De modo geral eu gostei do level design, meu problema não foi muito achar a saída e sim chegar vivo até ela, porque esse jogo é bastante dificil. Mesmo sem ser deliberadamente babaca como O Rei Leão, ele já é dificil o suficiente apenas pela própria natureza floaty dos pulos e os inimigos que não tem um knockback decente dos seus ataques - o que só prova o quanto a Disney não precisava ter ferrado a porra toda, esses jogos já são bastante dificeis por si só.
Iiiuuppiii
Porém se a dificuldade do jogo é, no minimo, desafiadora, as lutas de chefes são onde o jogo definitivamente caga fora do penico depois de comer chipotle mexicano.
HÃ, VOCÊ TEM COMENTADO ISSO POR ALGUNS ANOS JÁ E ACHO QUE VOCÊ NUNCA REPAROU, MAS SABIA QUE PENICOS NÃO SÃO FEITOS PARA DEFECAR, CERTO?

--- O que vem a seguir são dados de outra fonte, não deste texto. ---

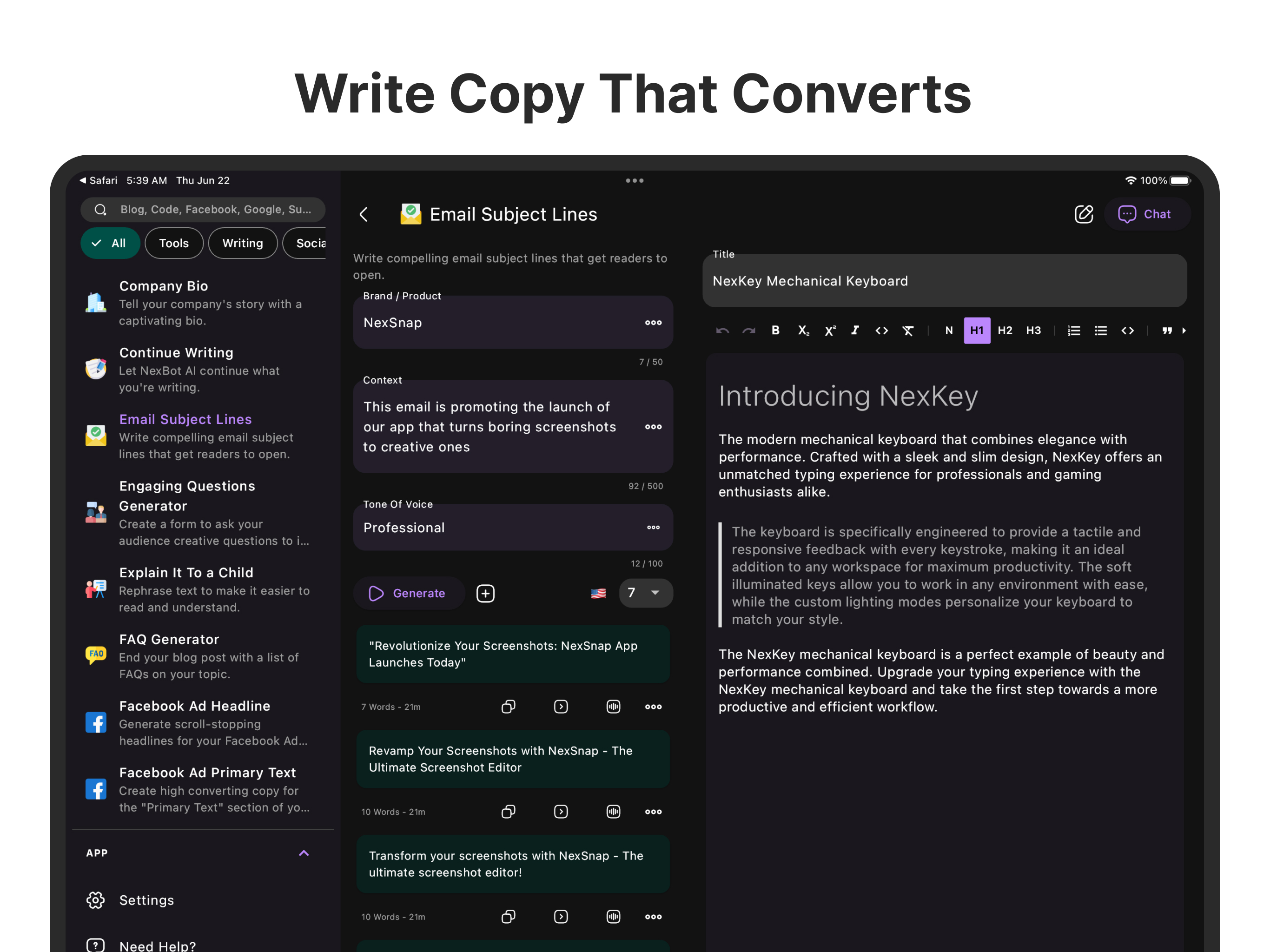Open options for Tone Of Voice field

pos(653,528)
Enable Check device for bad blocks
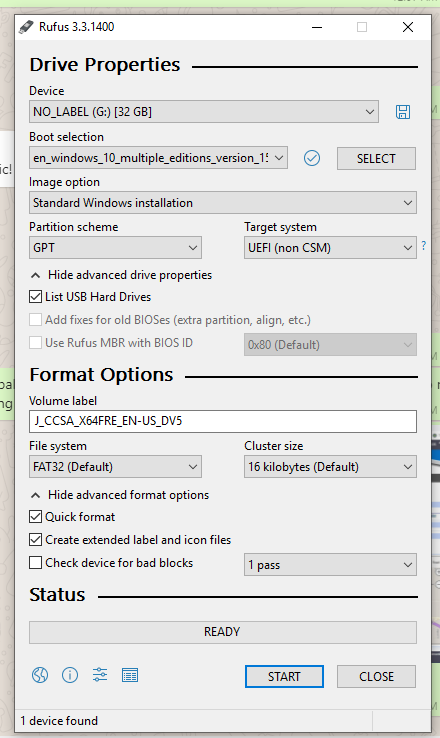440x738 pixels. pyautogui.click(x=35, y=562)
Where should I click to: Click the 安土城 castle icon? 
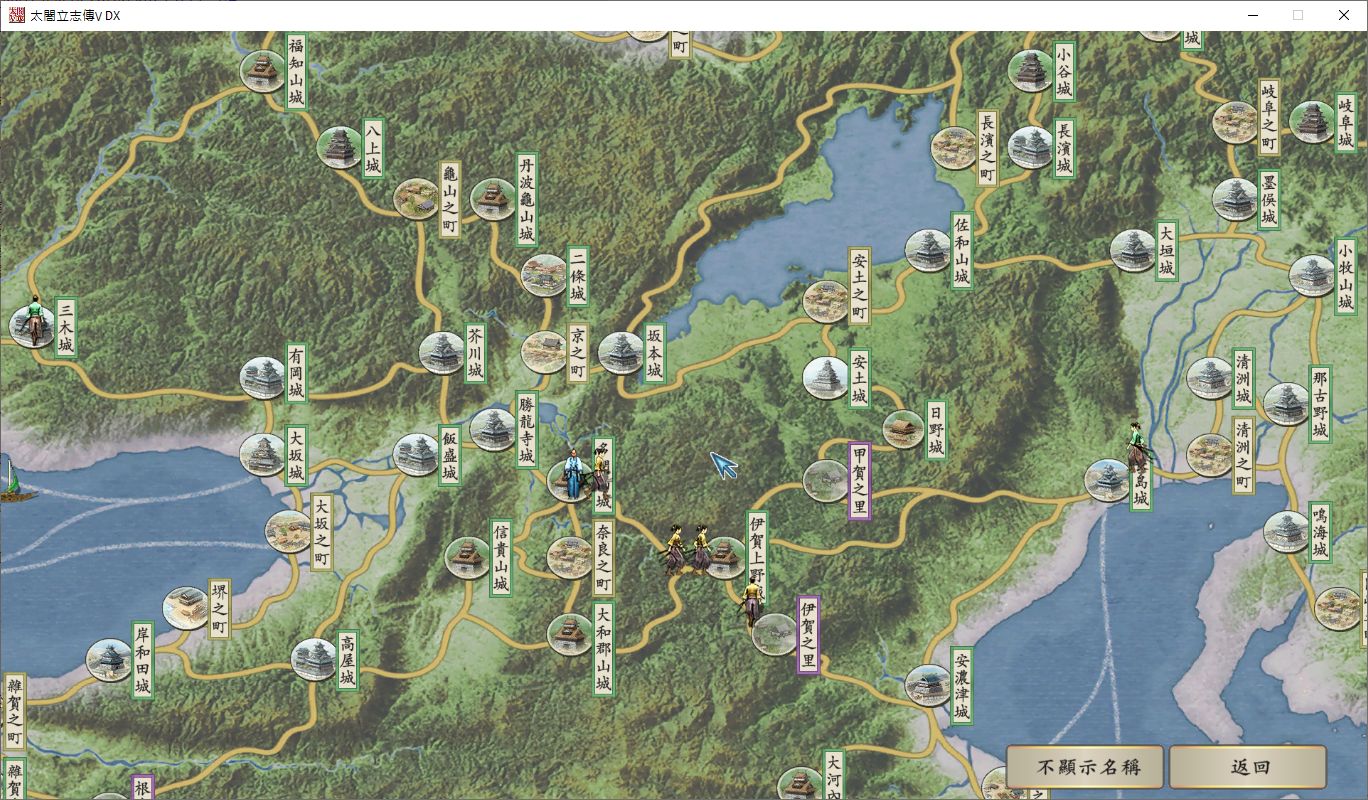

Espera, o que? Então, eu... oh... oh, eu definitivamente então preciso pedir desculpas a algumas pessoas... o que vai ser bem awkward
HONESTAMENTE, EU NÃO VOU NEM PERGUNTAR.
... mas então, voltando a falar do jogo. O level design é okay, sempre tem algo interessante ou útil para coletar mesmo que você se perca (né SONIC & KNUCKLES ?!?) e tirando as batalhas de chefe que são completamente cagadas, é um titulo até gostosinho de se jogar. É um mediano aceitável.
Cara, olha a velocidade desse chefe! Achou que eu tava de sacanagem quando eu disso que isso quebra o jogo? Então espera até a parte que tem que enfrentar DOIS desses com metade do espaço!
Porém a coisa que eu mais gostei nesse jogo, de verdade, foi a história dele. Mais especificamente o final, que é o melhor final de um jogo de SNES que eu já vi até hoje. A história não é particularmente complexa: você é Harry Pitfall Jr., filho do lendário Harry Pitfall do primeiro jogo para o Atari e seu coroa desapareceu enquanto vocês estavam explorando ruínas maias.
Então você precisa ir até lá salvar o velho, coletar tesouros no caminho, você sabe, os negócios da família. Simples e elegante, certo?
Porém o que torna o final desse jogo genial é que, bem, no fim do jogo você finalmente resgata o seu pai... e ele é o Harry Pitfall do Atari. Quer dizer, ele é literalmente o carinha do jogo do Atari!
Puta merda, eu ri de verdade com essa sacada, algo que não é tão comum assim em jogos dessa época. E no fim Harry Pitfall Jr. indo embora com seu coroa de Atari ao por do sol é de um senso de humor que faria bem a mais jogos dessa época. Uma despedida digna para um herói que representou tanto para os videogames.